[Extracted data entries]
┏━━

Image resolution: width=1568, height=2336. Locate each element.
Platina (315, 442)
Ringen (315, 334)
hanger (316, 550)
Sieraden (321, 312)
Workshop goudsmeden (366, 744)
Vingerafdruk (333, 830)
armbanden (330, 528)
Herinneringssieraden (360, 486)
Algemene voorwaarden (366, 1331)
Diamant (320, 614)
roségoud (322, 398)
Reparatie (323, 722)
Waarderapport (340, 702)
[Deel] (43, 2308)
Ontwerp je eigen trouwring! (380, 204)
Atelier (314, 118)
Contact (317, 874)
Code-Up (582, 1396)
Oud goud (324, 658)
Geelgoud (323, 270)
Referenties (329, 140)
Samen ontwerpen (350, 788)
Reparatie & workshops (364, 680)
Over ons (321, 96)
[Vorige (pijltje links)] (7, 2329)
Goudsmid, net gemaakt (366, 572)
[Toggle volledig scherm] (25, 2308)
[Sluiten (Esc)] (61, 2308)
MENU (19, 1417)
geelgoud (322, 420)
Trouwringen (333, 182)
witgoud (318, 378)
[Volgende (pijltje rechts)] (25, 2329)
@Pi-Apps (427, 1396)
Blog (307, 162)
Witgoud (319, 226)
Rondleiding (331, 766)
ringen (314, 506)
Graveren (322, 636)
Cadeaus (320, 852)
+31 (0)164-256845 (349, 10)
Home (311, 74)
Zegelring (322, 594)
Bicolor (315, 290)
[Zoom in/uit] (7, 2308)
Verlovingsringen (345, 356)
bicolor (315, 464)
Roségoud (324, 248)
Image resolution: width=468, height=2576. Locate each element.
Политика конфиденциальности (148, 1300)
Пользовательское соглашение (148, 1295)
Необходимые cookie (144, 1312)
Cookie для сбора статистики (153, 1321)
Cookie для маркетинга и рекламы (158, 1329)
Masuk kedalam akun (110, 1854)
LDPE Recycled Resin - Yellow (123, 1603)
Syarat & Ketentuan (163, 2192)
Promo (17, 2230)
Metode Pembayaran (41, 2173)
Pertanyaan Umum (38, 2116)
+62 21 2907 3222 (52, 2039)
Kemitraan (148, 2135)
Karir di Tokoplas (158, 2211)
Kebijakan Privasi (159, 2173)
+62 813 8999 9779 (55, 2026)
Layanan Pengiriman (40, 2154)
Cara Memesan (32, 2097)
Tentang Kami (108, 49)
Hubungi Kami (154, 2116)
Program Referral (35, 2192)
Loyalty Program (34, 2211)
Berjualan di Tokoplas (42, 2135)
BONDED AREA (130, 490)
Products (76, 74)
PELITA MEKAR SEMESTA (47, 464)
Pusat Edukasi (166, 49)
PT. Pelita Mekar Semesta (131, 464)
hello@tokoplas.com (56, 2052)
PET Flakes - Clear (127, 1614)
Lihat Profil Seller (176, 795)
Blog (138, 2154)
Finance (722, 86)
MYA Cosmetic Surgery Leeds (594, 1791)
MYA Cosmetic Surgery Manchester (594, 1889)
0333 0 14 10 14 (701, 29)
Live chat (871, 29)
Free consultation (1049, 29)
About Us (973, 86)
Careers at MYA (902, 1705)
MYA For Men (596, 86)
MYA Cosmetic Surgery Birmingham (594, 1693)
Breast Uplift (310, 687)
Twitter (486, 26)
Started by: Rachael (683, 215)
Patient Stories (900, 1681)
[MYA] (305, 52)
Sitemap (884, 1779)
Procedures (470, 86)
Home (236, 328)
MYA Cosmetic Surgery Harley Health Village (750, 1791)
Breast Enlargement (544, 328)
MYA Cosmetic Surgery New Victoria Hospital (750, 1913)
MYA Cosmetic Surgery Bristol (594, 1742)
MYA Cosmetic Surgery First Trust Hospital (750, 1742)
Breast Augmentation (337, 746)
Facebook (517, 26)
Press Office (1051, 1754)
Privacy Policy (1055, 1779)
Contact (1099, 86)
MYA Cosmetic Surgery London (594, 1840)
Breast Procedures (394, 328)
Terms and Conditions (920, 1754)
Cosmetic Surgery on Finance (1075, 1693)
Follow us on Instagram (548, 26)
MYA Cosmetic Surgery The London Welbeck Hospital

┗━━

§ **Your assignment**:
The records above are to be given again in full, exactly.

§ **Your response**:
Image resolution: width=1568, height=2336. Locate each element.
Platina (315, 442)
Ringen (315, 334)
hanger (316, 550)
Sieraden (321, 312)
Workshop goudsmeden (366, 744)
Vingerafdruk (333, 830)
armbanden (330, 528)
Herinneringssieraden (360, 486)
Algemene voorwaarden (366, 1331)
Diamant (320, 614)
roségoud (322, 398)
Reparatie (323, 722)
Waarderapport (340, 702)
[Deel] (43, 2308)
Ontwerp je eigen trouwring! (380, 204)
Atelier (314, 118)
Contact (317, 874)
Code-Up (582, 1396)
Oud goud (324, 658)
Geelgoud (323, 270)
Referenties (329, 140)
Samen ontwerpen (350, 788)
Reparatie & workshops (364, 680)
Over ons (321, 96)
[Vorige (pijltje links)] (7, 2329)
Goudsmid, net gemaakt (366, 572)
[Toggle volledig scherm] (25, 2308)
[Sluiten (Esc)] (61, 2308)
MENU (19, 1417)
geelgoud (322, 420)
Trouwringen (333, 182)
witgoud (318, 378)
[Volgende (pijltje rechts)] (25, 2329)
@Pi-Apps (427, 1396)
Blog (307, 162)
Witgoud (319, 226)
Rondleiding (331, 766)
ringen (314, 506)
Graveren (322, 636)
Cadeaus (320, 852)
+31 (0)164-256845 (349, 10)
Home (311, 74)
Zegelring (322, 594)
Bicolor (315, 290)
[Zoom in/uit] (7, 2308)
Verlovingsringen (345, 356)
bicolor (315, 464)
Roségoud (324, 248)
Image resolution: width=468, height=2576. Locate each element.
Политика конфиденциальности (148, 1300)
Пользовательское соглашение (148, 1295)
Необходимые cookie (144, 1312)
Cookie для сбора статистики (153, 1321)
Cookie для маркетинга и рекламы (158, 1329)
Masuk kedalam akun (110, 1854)
LDPE Recycled Resin - Yellow (123, 1603)
Syarat & Ketentuan (163, 2192)
Promo (17, 2230)
Metode Pembayaran (41, 2173)
Pertanyaan Umum (38, 2116)
+62 21 2907 3222 (52, 2039)
Kemitraan (148, 2135)
Karir di Tokoplas (158, 2211)
Kebijakan Privasi (159, 2173)
+62 813 8999 9779 (55, 2026)
Layanan Pengiriman (40, 2154)
Cara Memesan (32, 2097)
Tentang Kami (108, 49)
Hubungi Kami (154, 2116)
Program Referral (35, 2192)
Loyalty Program (34, 2211)
Berjualan di Tokoplas (42, 2135)
BONDED AREA (130, 490)
Products (76, 74)
PELITA MEKAR SEMESTA (47, 464)
Pusat Edukasi (166, 49)
PT. Pelita Mekar Semesta (131, 464)
hello@tokoplas.com (56, 2052)
PET Flakes - Clear (127, 1614)
Lihat Profil Seller (176, 795)
Blog (138, 2154)
Finance (722, 86)
MYA Cosmetic Surgery Leeds (594, 1791)
MYA Cosmetic Surgery Manchester (594, 1889)
0333 0 14 10 14 (701, 29)
Live chat (871, 29)
Free consultation (1049, 29)
About Us (973, 86)
Careers at MYA (902, 1705)
MYA For Men (596, 86)
MYA Cosmetic Surgery Birmingham (594, 1693)
Breast Uplift (310, 687)
Twitter (486, 26)
Started by: Rachael (683, 215)
Patient Stories (900, 1681)
[MYA] (305, 52)
Sitemap (884, 1779)
Procedures (470, 86)
Home (236, 328)
MYA Cosmetic Surgery Harley Health Village (750, 1791)
Breast Enlargement (544, 328)
MYA Cosmetic Surgery New Victoria Hospital (750, 1913)
MYA Cosmetic Surgery Bristol (594, 1742)
MYA Cosmetic Surgery First Trust Hospital (750, 1742)
Breast Augmentation (337, 746)
Facebook (517, 26)
Press Office (1051, 1754)
Privacy Policy (1055, 1779)
Contact (1099, 86)
MYA Cosmetic Surgery London (594, 1840)
Breast Procedures (394, 328)
Terms and Conditions (920, 1754)
Cosmetic Surgery on Finance (1075, 1693)
Follow us on Instagram (548, 26)
MYA Cosmetic Surgery The London Welbeck Hospital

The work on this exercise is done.